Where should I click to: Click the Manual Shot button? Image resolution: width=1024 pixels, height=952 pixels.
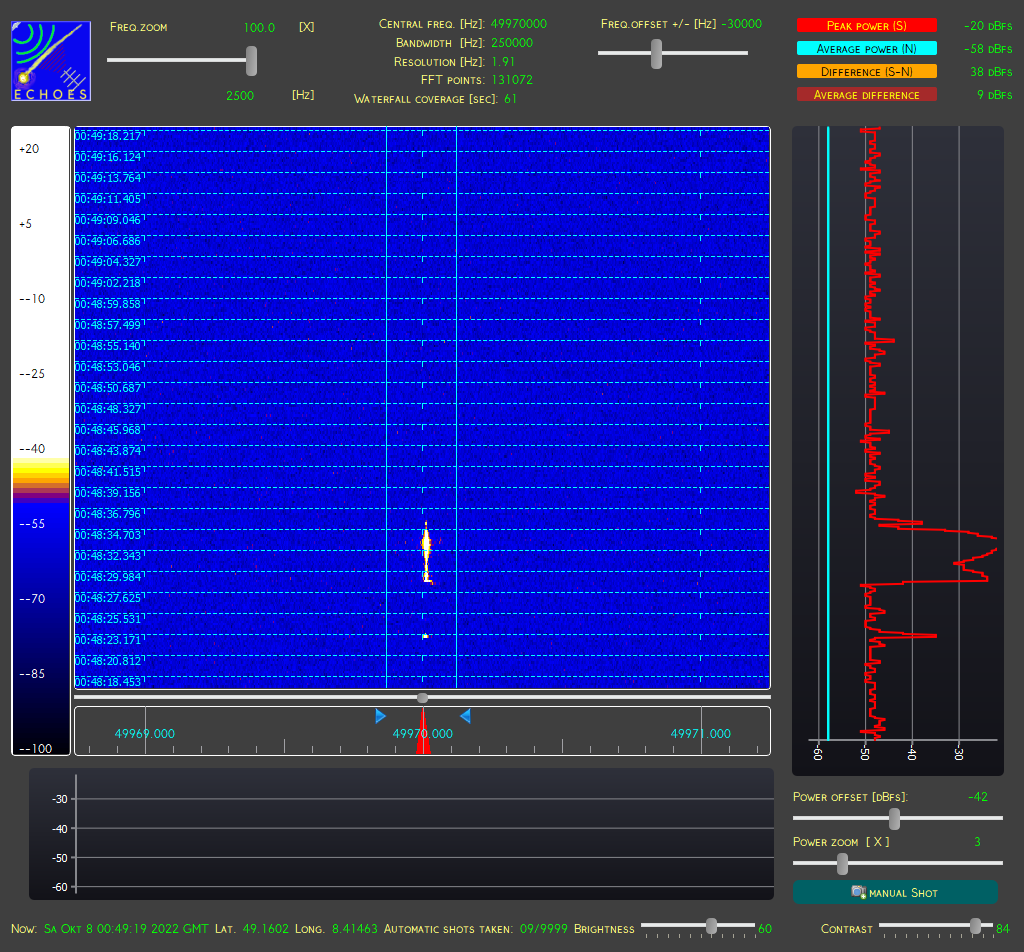(x=895, y=892)

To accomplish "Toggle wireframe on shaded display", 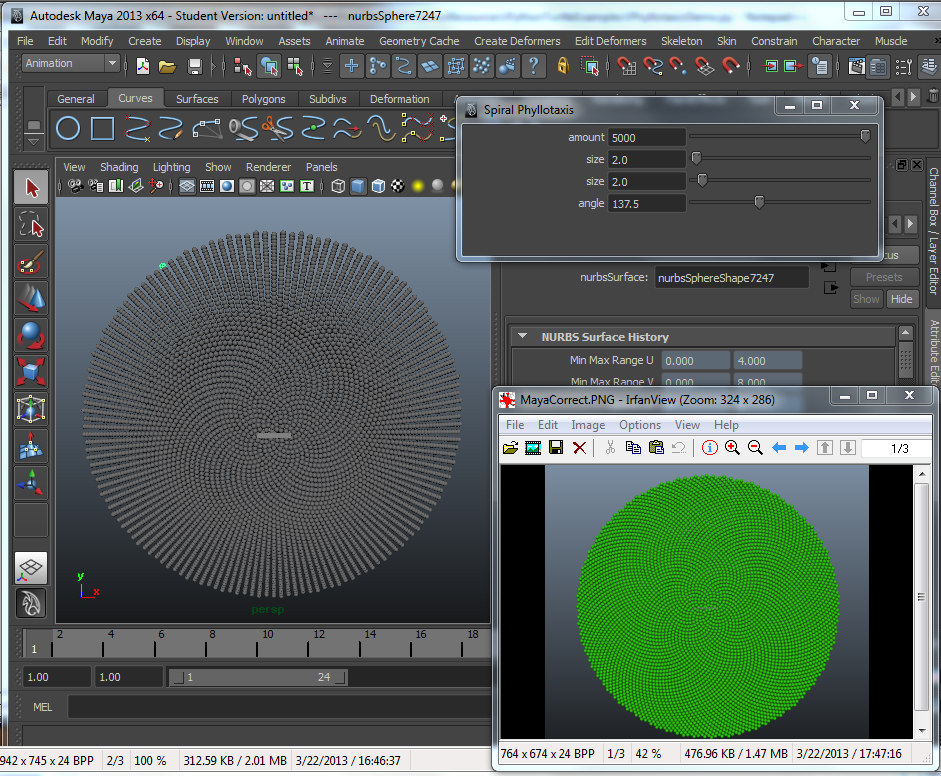I will pos(378,186).
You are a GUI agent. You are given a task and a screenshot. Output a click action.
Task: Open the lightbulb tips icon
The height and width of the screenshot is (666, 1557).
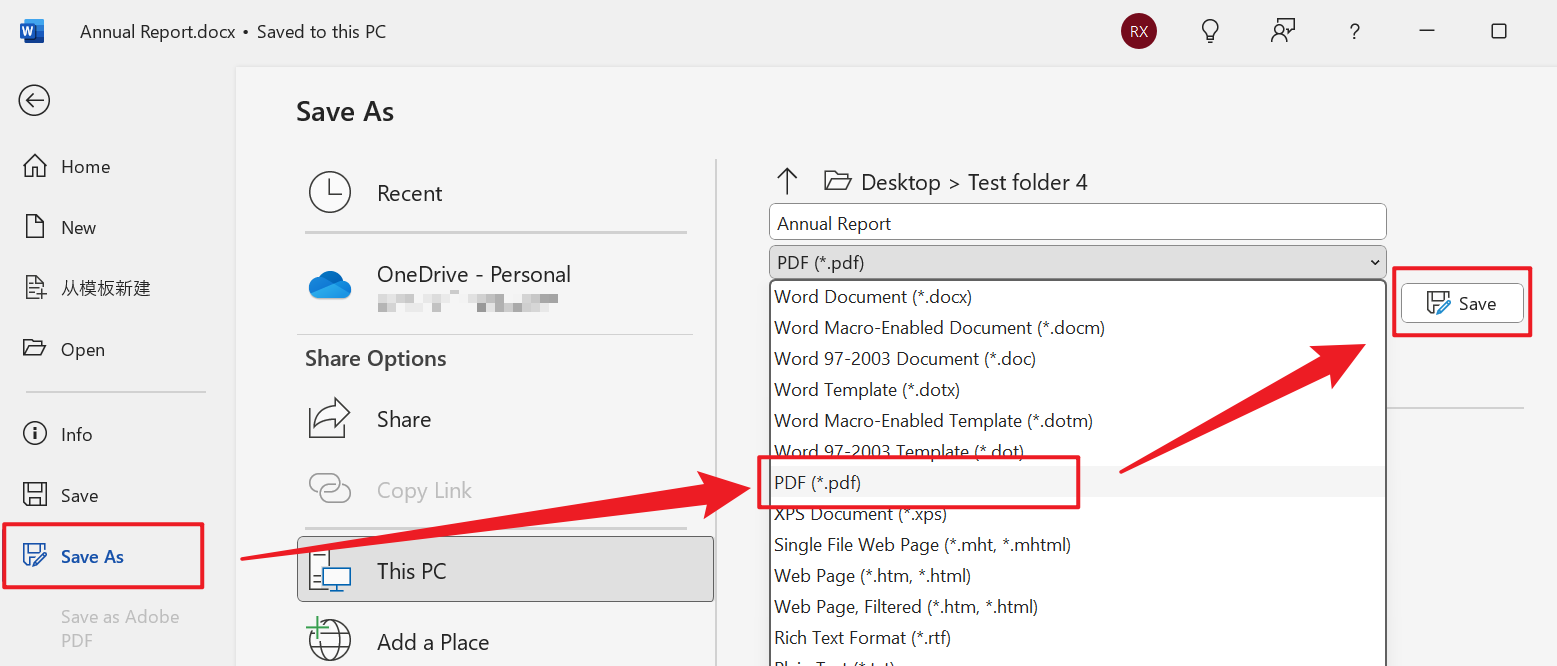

[Given exercise]: Reproduce the lines from the one containing "You are a GUI" through the last line, inclusive, omitting the pictures.

[Answer to the problem]:
You are a GUI agent. You are given a task and a screenshot. Output a click action.
Task: Open the lightbulb tips icon
The height and width of the screenshot is (666, 1557).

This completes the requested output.